Extracted data entries
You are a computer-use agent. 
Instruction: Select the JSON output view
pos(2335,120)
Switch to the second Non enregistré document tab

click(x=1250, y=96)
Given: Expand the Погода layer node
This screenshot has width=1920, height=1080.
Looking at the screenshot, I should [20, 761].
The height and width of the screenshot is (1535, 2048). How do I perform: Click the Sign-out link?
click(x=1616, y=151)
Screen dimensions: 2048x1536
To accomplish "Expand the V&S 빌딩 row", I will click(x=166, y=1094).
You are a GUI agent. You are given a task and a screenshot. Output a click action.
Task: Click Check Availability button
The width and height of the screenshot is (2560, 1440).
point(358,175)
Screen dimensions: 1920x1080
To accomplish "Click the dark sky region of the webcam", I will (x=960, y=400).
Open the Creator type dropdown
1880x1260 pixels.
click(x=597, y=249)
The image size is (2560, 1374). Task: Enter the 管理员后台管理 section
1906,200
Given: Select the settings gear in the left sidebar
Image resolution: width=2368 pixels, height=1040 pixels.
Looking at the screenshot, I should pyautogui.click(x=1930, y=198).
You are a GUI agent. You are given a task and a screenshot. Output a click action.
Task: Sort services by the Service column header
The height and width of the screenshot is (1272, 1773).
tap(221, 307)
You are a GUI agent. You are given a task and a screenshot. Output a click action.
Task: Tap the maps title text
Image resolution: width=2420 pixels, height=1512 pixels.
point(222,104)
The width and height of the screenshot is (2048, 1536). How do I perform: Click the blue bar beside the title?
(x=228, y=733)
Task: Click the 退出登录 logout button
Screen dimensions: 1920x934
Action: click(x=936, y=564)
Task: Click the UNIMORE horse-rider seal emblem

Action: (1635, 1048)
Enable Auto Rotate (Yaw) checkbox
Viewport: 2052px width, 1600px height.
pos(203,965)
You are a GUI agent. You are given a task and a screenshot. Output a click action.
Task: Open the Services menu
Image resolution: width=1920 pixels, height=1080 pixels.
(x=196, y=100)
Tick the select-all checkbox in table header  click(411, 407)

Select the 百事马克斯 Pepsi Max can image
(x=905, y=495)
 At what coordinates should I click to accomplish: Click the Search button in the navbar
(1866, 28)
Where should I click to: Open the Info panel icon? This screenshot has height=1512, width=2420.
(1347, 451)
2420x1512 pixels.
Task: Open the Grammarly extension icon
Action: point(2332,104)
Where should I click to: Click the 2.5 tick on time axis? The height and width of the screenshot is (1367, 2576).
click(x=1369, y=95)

◆ Work instructions: Beginning at the first line of the records, give again each line exactly as written, ending with the line that contains "Task: Tap the maps title text".

◆ Answer below:
You are a computer-use agent. 
Instruction: Select the JSON output view
pos(2335,120)
Switch to the second Non enregistré document tab

click(x=1250, y=96)
Given: Expand the Погода layer node
This screenshot has width=1920, height=1080.
Looking at the screenshot, I should [20, 761].
The height and width of the screenshot is (1535, 2048). How do I perform: Click the Sign-out link?
click(x=1616, y=151)
Screen dimensions: 2048x1536
To accomplish "Expand the V&S 빌딩 row", I will click(x=166, y=1094).
You are a GUI agent. You are given a task and a screenshot. Output a click action.
Task: Click Check Availability button
The width and height of the screenshot is (2560, 1440).
point(358,175)
Screen dimensions: 1920x1080
To accomplish "Click the dark sky region of the webcam", I will (x=960, y=400).
Open the Creator type dropdown
1880x1260 pixels.
click(x=597, y=249)
The image size is (2560, 1374). Task: Enter the 管理员后台管理 section
1906,200
Given: Select the settings gear in the left sidebar
Image resolution: width=2368 pixels, height=1040 pixels.
Looking at the screenshot, I should pyautogui.click(x=1930, y=198).
You are a GUI agent. You are given a task and a screenshot. Output a click action.
Task: Sort services by the Service column header
The height and width of the screenshot is (1272, 1773).
tap(221, 307)
You are a GUI agent. You are given a task and a screenshot. Output a click action.
Task: Tap the maps title text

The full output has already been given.